◆ About this task
Which lines of the entries contain the word "Toggle"? Please list them.

======== Records to use

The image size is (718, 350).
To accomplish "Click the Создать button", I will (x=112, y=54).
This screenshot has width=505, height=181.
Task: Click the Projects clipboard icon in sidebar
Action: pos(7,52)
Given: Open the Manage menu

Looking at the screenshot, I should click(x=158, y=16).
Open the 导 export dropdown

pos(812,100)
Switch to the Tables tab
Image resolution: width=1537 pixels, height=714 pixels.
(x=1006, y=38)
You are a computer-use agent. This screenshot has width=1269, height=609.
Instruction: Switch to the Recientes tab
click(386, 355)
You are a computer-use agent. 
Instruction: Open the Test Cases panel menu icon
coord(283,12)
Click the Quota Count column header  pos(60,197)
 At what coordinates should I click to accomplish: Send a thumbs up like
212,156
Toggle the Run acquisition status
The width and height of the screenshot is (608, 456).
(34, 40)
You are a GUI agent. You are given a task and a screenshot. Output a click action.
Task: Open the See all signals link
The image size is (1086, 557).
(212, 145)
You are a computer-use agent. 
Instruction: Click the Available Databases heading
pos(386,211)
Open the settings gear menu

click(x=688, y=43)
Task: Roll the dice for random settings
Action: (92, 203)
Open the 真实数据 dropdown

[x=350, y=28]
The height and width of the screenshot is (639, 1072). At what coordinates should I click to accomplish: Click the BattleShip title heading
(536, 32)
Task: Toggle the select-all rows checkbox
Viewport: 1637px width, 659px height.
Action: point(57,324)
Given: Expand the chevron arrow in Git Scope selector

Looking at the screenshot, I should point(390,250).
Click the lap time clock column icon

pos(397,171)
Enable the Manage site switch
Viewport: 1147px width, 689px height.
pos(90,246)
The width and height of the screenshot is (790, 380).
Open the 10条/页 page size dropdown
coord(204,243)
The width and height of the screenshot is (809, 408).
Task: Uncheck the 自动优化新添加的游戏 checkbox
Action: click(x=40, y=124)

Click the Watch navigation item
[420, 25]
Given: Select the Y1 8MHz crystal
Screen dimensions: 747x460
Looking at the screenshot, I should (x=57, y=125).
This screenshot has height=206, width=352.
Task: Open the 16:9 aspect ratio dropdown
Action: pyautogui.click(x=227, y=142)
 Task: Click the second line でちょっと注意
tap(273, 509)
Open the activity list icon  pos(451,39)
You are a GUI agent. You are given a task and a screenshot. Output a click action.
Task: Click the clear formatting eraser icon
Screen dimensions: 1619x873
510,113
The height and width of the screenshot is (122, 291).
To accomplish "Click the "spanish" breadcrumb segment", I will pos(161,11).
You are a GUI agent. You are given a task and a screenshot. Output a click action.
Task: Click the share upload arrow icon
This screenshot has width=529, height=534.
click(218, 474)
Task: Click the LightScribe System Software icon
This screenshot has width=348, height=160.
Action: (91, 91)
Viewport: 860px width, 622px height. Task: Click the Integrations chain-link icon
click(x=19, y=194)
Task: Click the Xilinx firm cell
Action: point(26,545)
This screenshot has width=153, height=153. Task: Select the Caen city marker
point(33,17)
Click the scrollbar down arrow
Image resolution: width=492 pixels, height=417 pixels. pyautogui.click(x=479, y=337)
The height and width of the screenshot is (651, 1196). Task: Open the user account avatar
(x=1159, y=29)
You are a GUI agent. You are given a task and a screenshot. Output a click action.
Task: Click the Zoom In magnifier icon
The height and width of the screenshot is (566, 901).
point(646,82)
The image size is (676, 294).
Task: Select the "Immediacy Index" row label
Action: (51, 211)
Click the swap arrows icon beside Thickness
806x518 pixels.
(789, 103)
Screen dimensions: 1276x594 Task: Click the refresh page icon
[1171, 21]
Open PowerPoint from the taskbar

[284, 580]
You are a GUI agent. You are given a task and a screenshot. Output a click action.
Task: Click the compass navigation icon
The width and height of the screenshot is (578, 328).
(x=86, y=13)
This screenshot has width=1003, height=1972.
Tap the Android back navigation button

================

◆ Answer box
Toggle the Run acquisition status
Task: Toggle the select-all rows checkbox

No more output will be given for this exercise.